Data records
══════════════════════════════
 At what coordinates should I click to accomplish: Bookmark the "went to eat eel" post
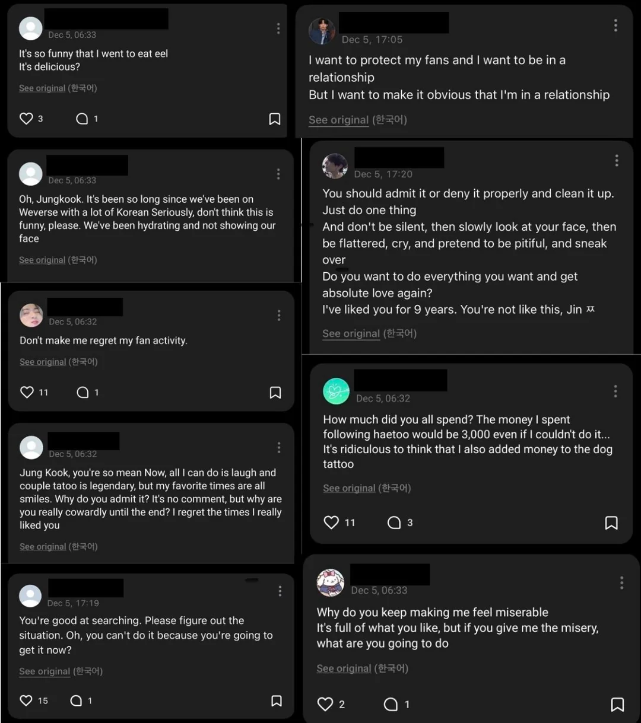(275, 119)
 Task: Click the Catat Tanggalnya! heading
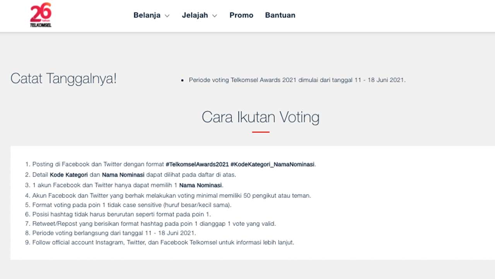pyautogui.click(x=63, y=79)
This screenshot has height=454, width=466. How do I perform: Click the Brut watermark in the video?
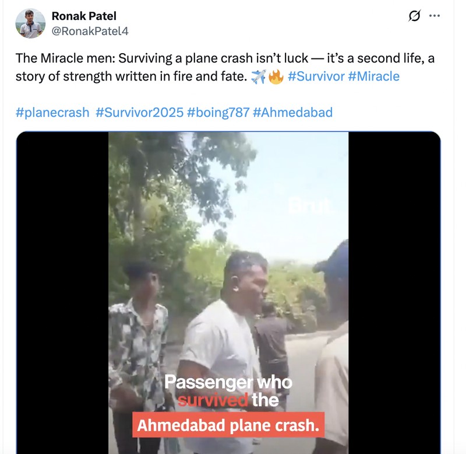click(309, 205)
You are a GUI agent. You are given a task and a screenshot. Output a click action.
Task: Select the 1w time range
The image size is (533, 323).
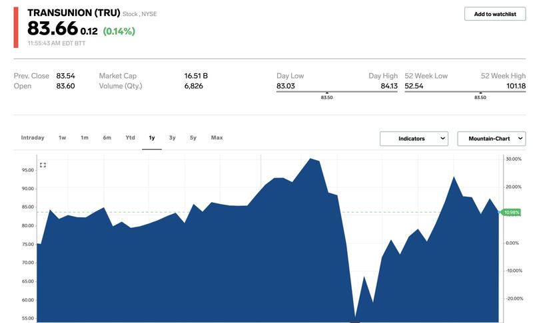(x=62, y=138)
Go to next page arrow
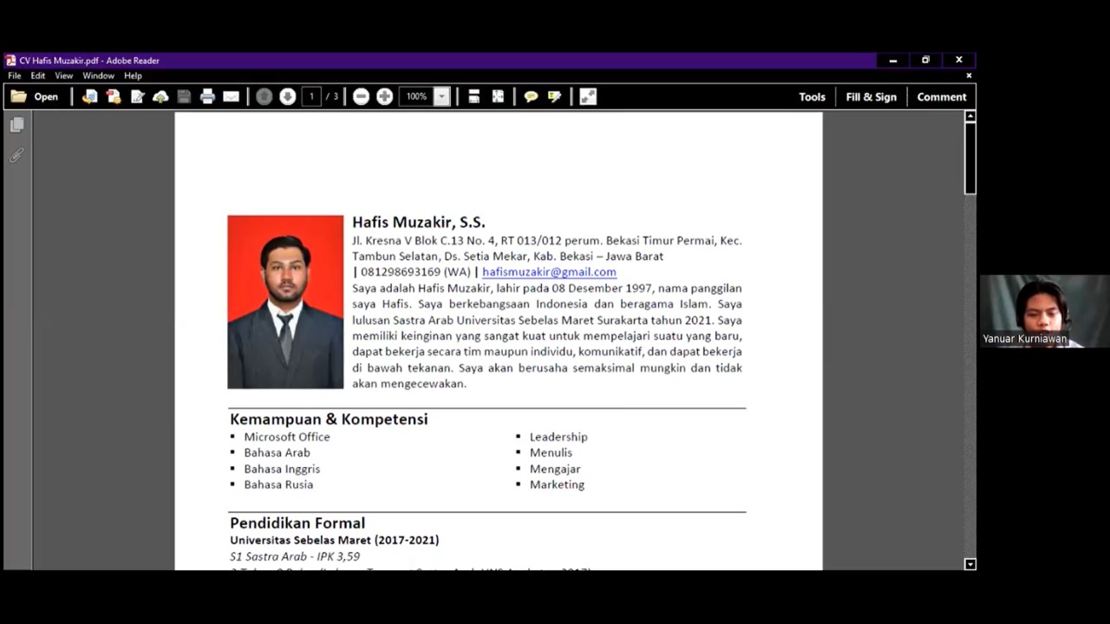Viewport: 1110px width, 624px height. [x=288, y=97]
══════════════════════════════
PROBLEM TO SOLVE: The full text of the data above, exact and without pictures, is what to return.

RESPONSE TO THE TASK:
 At what coordinates should I click to accomplish: Bookmark the "went to eat eel" post
(275, 119)
 Task: Click the Catat Tanggalnya! heading
pyautogui.click(x=63, y=79)
This screenshot has height=454, width=466. How do I perform: Click the Brut watermark in the video?
click(309, 205)
You are a GUI agent. You are given a task and a screenshot. Output a click action.
Task: Select the 1w time range
The image size is (533, 323).
(x=62, y=138)
Go to next page arrow
Viewport: 1110px width, 624px height. [x=288, y=97]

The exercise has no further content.